**WHAT IS REQUIRED:** Without copying any picture, transcribe exactly the lines of the data below from the one containing "Where should I" through the one containing "This screenshot has width=1568, height=765.".

═══ RECORD SET

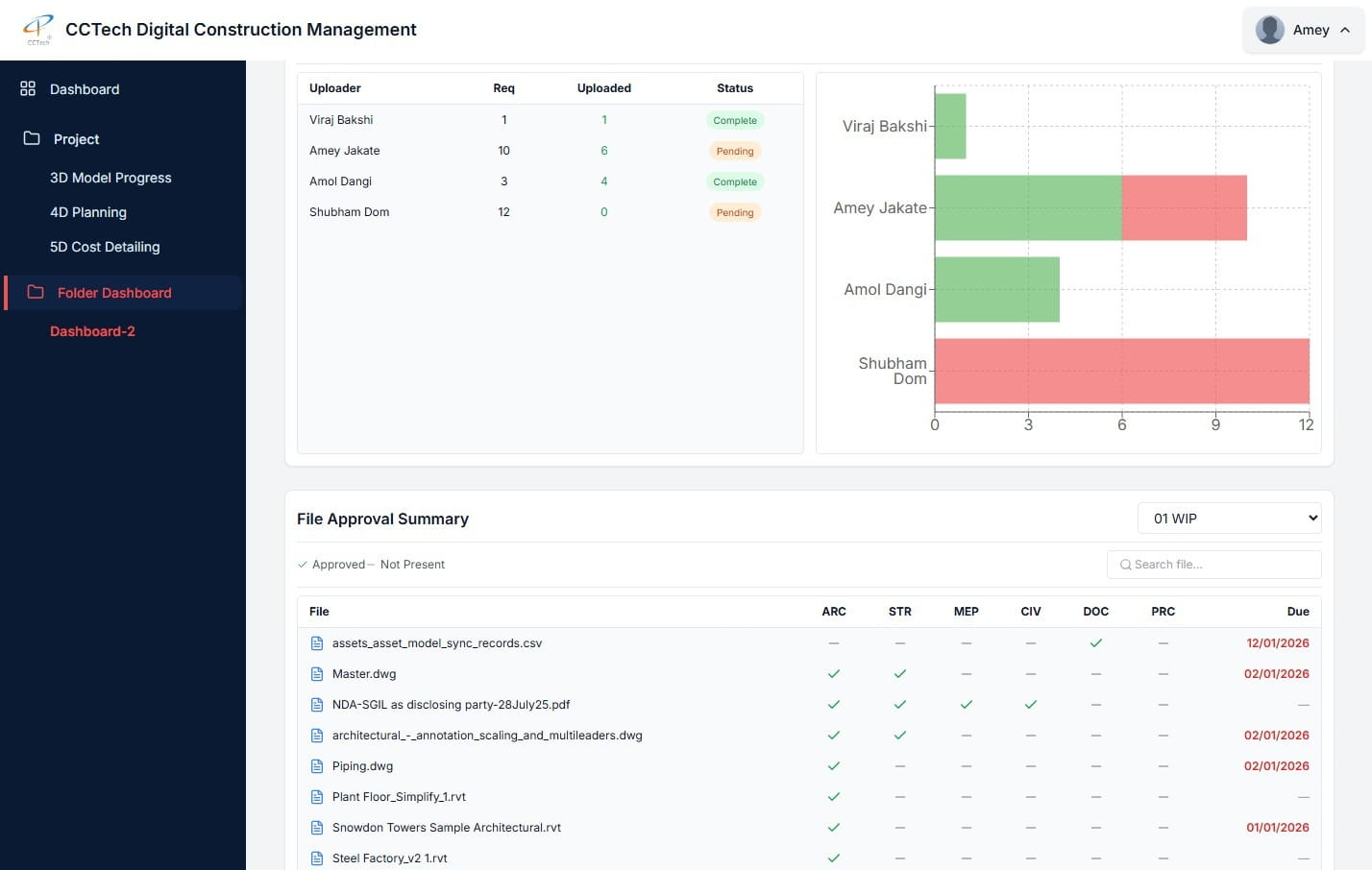The width and height of the screenshot is (1372, 870).
Task: Open the 01 WIP folder dropdown
Action: [x=1229, y=519]

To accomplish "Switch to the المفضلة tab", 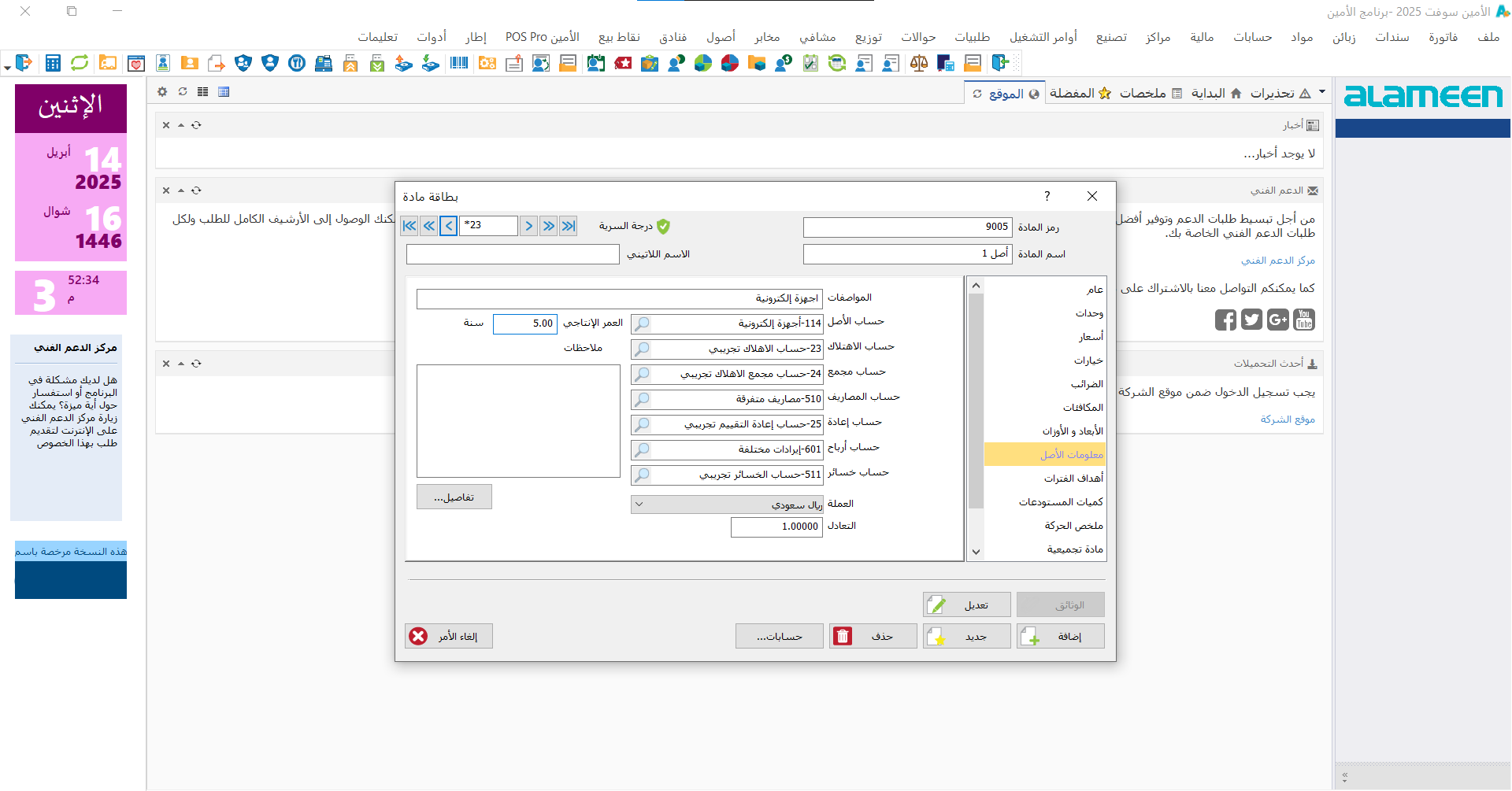I will [1080, 93].
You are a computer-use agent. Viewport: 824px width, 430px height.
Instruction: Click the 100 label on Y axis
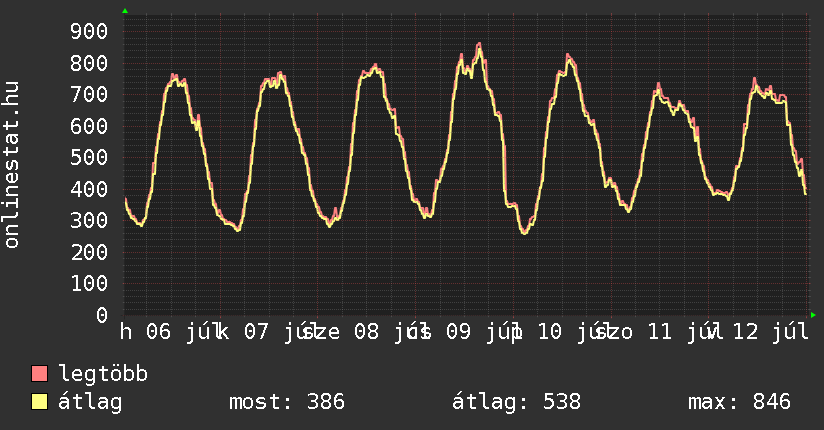(x=89, y=284)
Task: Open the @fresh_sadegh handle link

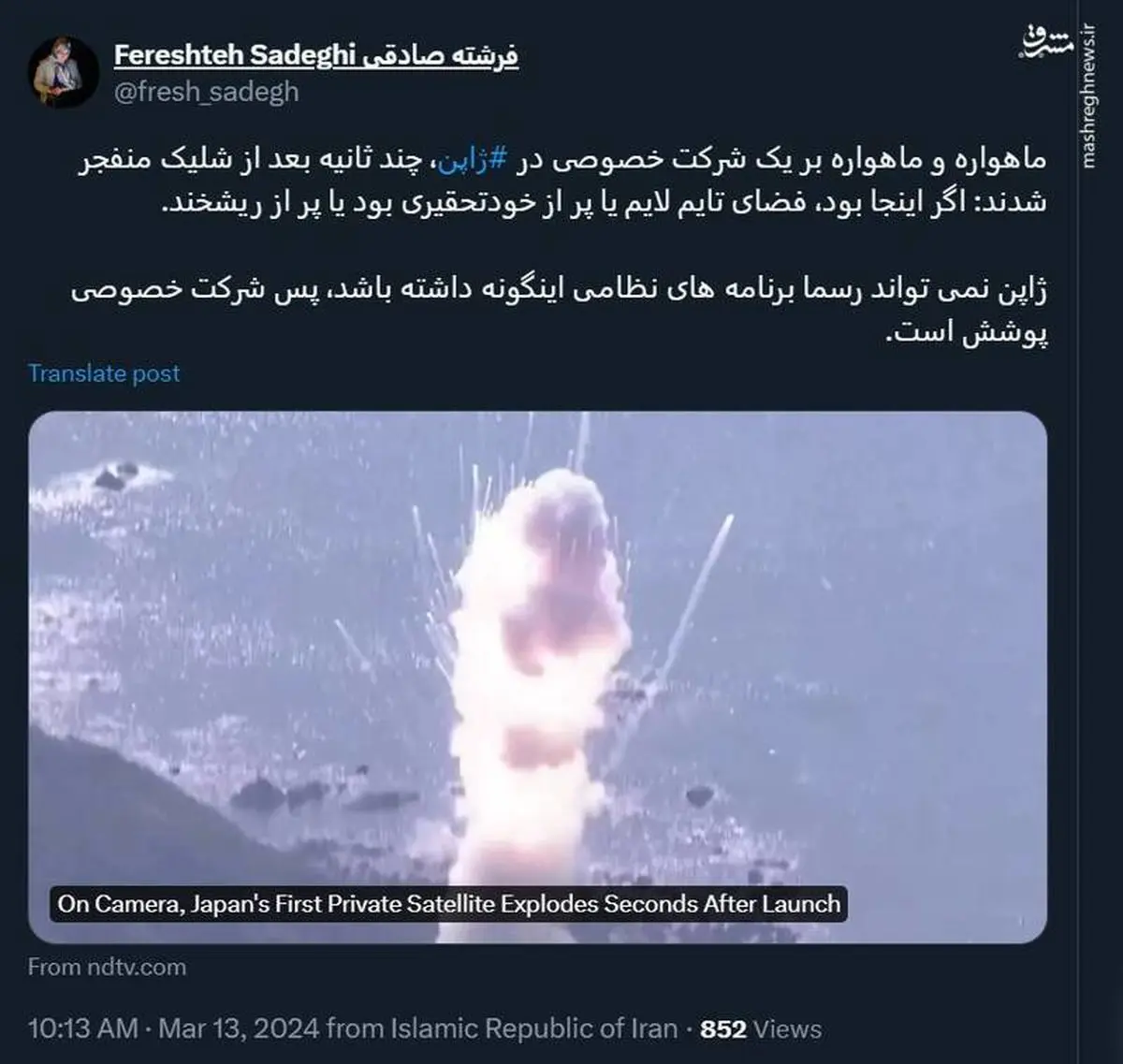Action: [x=207, y=92]
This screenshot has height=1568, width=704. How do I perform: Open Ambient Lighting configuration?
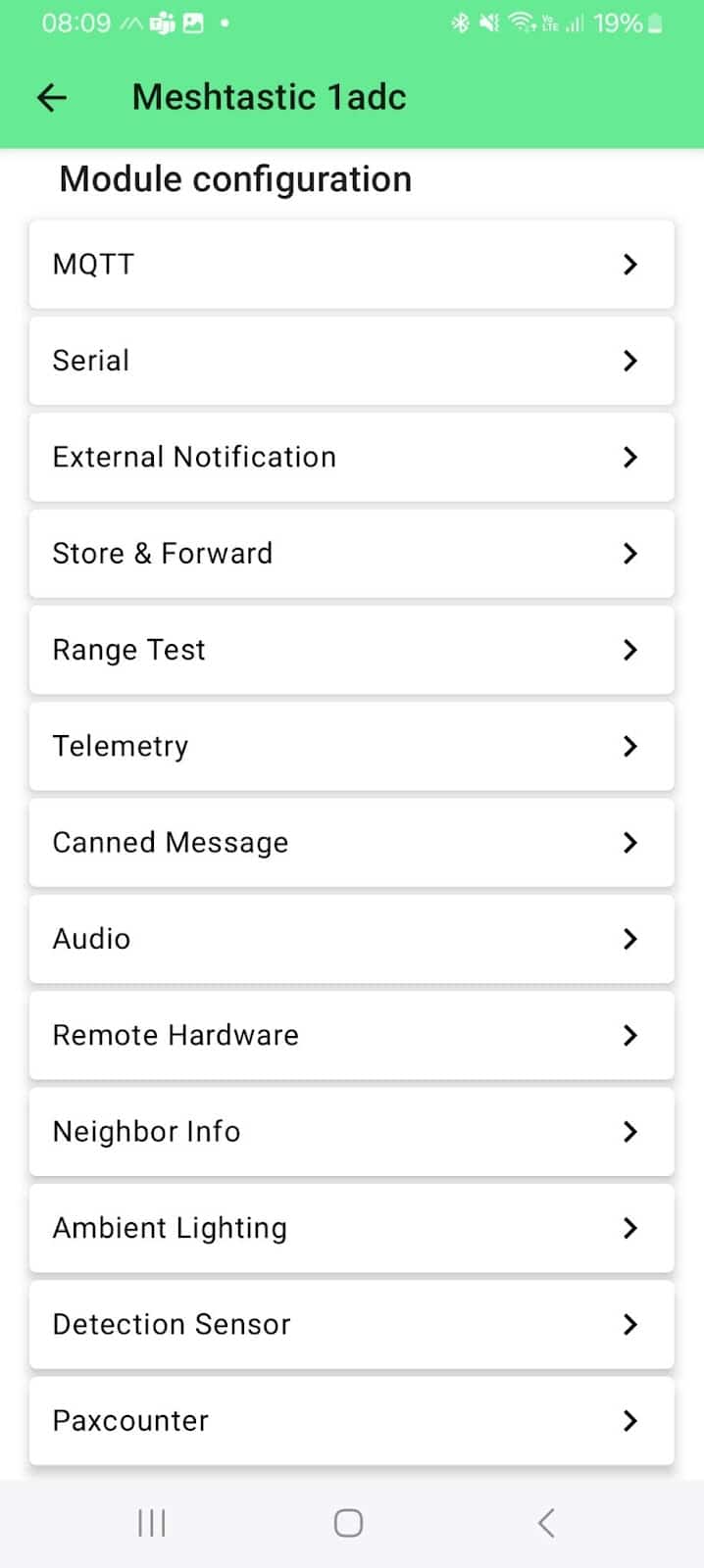[x=351, y=1228]
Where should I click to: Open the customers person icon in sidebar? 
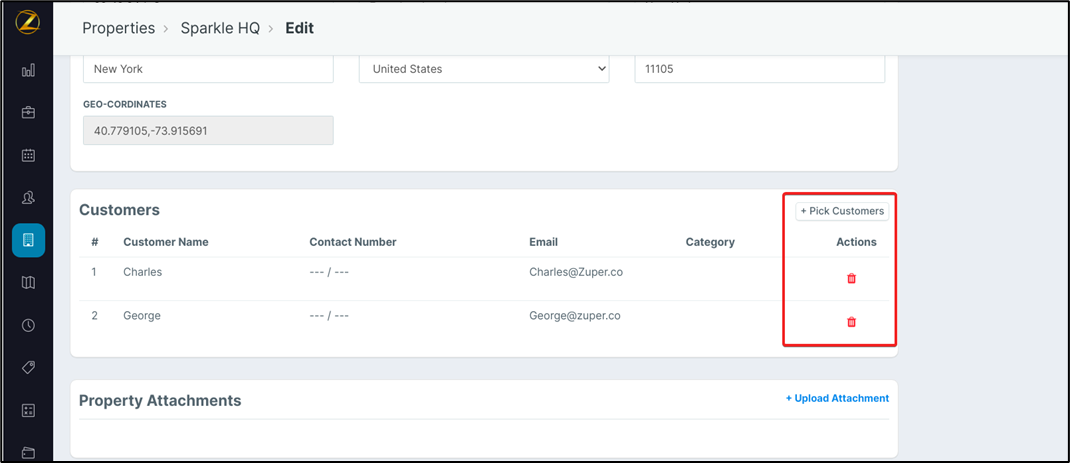pyautogui.click(x=28, y=198)
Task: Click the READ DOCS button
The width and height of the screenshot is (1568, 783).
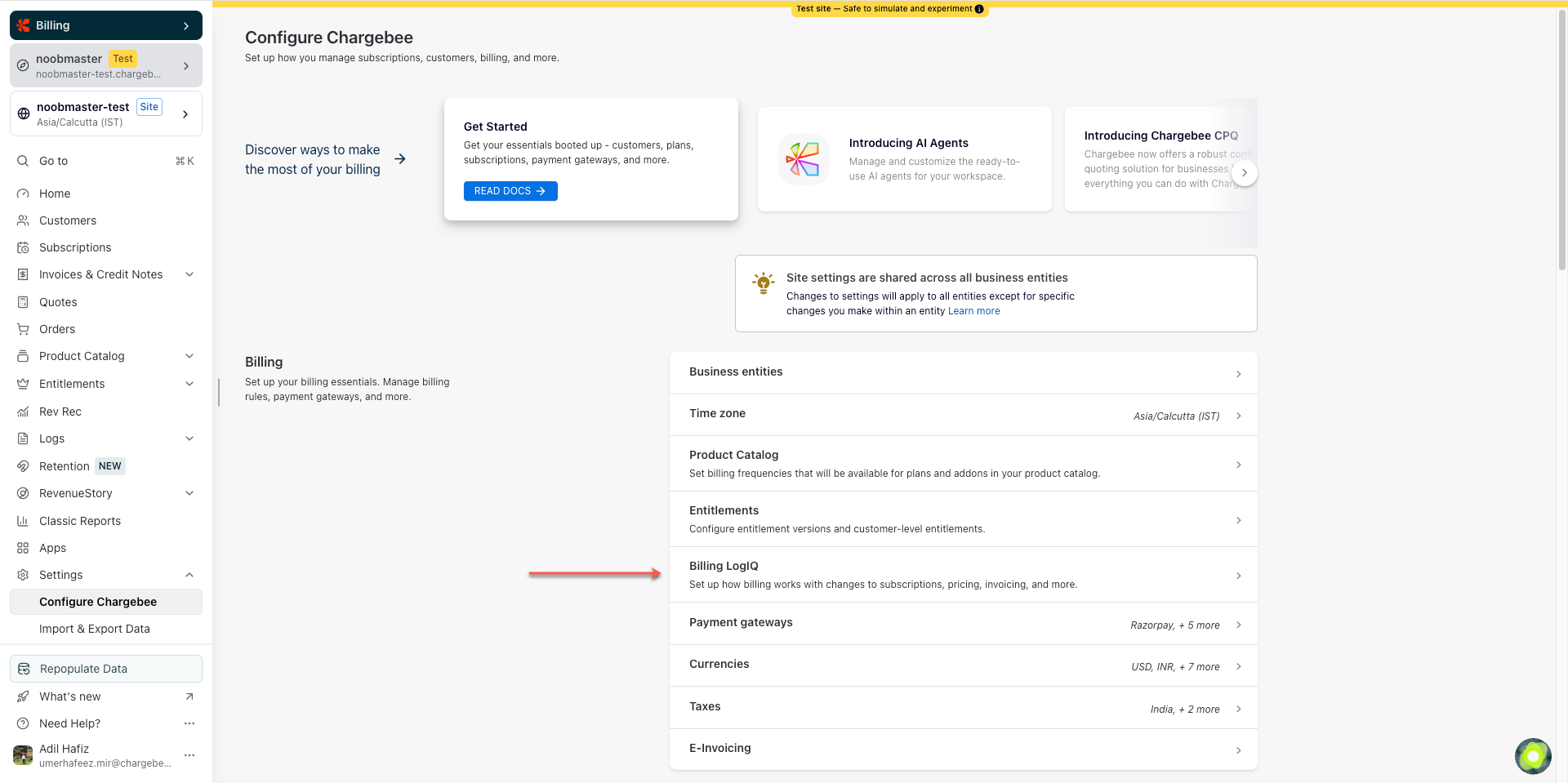Action: [510, 191]
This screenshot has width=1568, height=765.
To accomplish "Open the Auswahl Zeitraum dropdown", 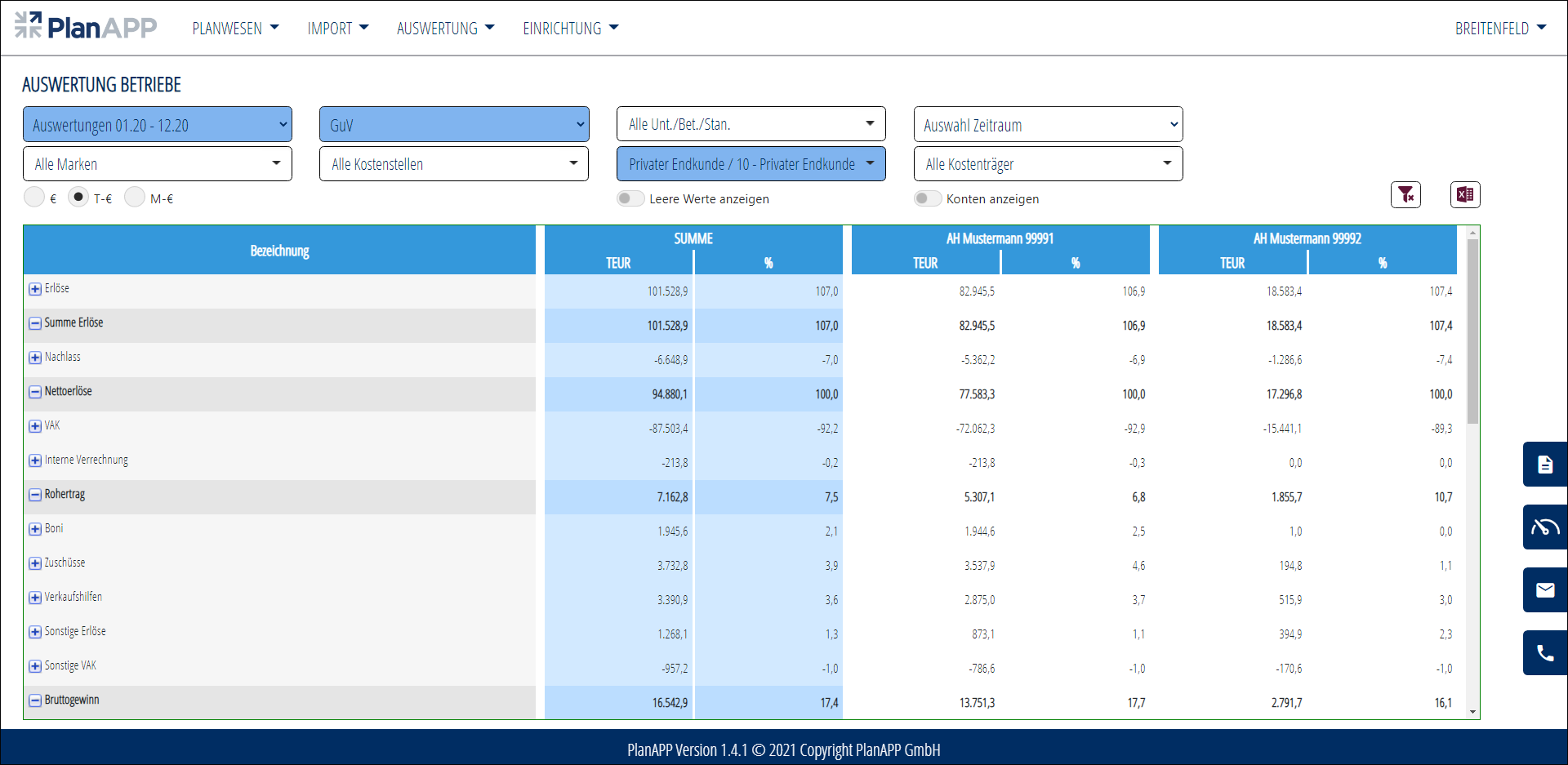I will pyautogui.click(x=1048, y=125).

══════

**RESPONSE BOX:**
Where should I click to: Open the customers person icon in sidebar? 
pyautogui.click(x=28, y=198)
Task: Click the READ DOCS button
The width and height of the screenshot is (1568, 783).
Action: [510, 191]
This screenshot has width=1568, height=765.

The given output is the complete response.